Welcome to the SMCS wellness webpage! On this page, you will be provided with resources and wellness information that will help parents and students lead healthy and balanced lifestyles.
Budget friendly recipes and menu ideas for families:
Analyze Recipes, Track Your Food and Fitness:
Go, Slow, Whoa Healthy Eating Plan for the whole family:
Nutrition Education and Games for Kids:
Packing a Healthy Lunch
Packing a healthy lunch can help our kids to stay focused during class time and do their best. Use the tips below on packing a balanced lunch for your kids:
- Beverages: Low-fat white milk provides hydration along with calcium and vitamin D for growing bones. Water or a 4 oz 100% juice box are also good choices. Encourage your child to only have chocolate milk occasionally because of the high sugar content.

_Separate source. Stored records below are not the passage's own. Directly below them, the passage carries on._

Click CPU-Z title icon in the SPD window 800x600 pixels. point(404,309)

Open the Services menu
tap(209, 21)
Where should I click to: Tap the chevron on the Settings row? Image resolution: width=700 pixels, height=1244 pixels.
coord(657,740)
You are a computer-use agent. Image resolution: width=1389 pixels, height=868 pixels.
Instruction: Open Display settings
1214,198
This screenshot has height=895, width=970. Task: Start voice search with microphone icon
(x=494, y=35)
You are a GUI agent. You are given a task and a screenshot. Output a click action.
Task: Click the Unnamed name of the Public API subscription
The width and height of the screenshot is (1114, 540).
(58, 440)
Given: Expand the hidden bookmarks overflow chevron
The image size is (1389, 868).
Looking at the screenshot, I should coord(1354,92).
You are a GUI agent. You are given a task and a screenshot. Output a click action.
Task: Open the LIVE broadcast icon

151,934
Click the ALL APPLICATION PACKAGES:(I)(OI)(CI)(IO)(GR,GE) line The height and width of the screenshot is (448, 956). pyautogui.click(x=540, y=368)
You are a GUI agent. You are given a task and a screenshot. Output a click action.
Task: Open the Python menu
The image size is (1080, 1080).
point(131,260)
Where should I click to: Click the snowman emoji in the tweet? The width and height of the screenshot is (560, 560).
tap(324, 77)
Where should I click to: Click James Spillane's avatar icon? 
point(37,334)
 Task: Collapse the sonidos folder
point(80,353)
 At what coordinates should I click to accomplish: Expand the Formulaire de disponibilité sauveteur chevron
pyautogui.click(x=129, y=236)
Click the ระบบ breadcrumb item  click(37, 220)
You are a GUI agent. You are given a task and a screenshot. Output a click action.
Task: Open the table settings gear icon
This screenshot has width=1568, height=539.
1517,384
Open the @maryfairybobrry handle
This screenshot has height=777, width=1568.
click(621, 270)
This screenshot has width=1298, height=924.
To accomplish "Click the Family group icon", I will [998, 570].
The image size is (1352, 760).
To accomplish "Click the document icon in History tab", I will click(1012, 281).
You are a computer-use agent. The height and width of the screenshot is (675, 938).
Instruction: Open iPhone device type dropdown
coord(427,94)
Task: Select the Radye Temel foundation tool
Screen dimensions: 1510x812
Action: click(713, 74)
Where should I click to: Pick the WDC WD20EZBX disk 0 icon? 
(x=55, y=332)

- Main Course: To keep your child full longer and stay focused on learning, include whole grains along with a good protein source (PB, chicken or turkey breast, ham, tuna, low-fat cheese, hummus, dried beans, cottage cheese, etc.). Other whole grain options would be whole wheat tortillas, pita bread, whole wheat English muffins, or corn tortillas.
- Vegetables: Cucumber, carrots, celery, bell pepper, broccoli, spinach, and cauliflower are all examples of vegetables that can be added to a packed lunch. To make them more appealing, add 1-2 Tablespoons of peanut butter or low-fat ranch dressing to use as a dip.
- Fruit: Add whole fruits, such as apples, pears, oranges, bananas, or grapes to lunches for the best nutrition and fiber. For canned fruits or fruit cups, choose products packed in natural juices, not heavy syrup.
- Side Items: String cheese, low-sugar yogurt, granola, pretzels, fishy crackers, popcorn, baked chips, and graham crackers are healthy choices for side items. Limit high-fat, high-sugar treats, such as cupcakes, cookies, snack cakes, etc. in packed lunches. These should be provided only on special occasions and not in a daily school lunch.